→ What needs to be done:
Every line of the following records that includes "Expand" should be copied.

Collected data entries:

· · · · · · ·

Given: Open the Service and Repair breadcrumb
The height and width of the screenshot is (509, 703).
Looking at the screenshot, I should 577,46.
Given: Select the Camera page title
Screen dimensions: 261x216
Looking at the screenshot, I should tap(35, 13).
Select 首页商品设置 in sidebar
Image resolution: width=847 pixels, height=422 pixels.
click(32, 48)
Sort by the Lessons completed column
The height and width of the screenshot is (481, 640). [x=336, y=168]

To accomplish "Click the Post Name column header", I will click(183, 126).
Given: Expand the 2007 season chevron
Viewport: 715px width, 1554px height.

· · · · · · ·

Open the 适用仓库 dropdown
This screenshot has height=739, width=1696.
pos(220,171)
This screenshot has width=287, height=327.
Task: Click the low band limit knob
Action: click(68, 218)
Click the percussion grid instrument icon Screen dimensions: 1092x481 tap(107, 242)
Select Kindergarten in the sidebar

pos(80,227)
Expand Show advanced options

· · · · · · ·

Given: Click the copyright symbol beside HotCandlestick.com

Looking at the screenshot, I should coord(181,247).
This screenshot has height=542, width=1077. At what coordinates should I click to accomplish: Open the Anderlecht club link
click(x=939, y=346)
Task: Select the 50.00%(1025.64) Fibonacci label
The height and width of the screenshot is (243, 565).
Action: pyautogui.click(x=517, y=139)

· · · · · · ·

→ Your solution:
Given: Expand the 2007 season chevron
Expand Show advanced options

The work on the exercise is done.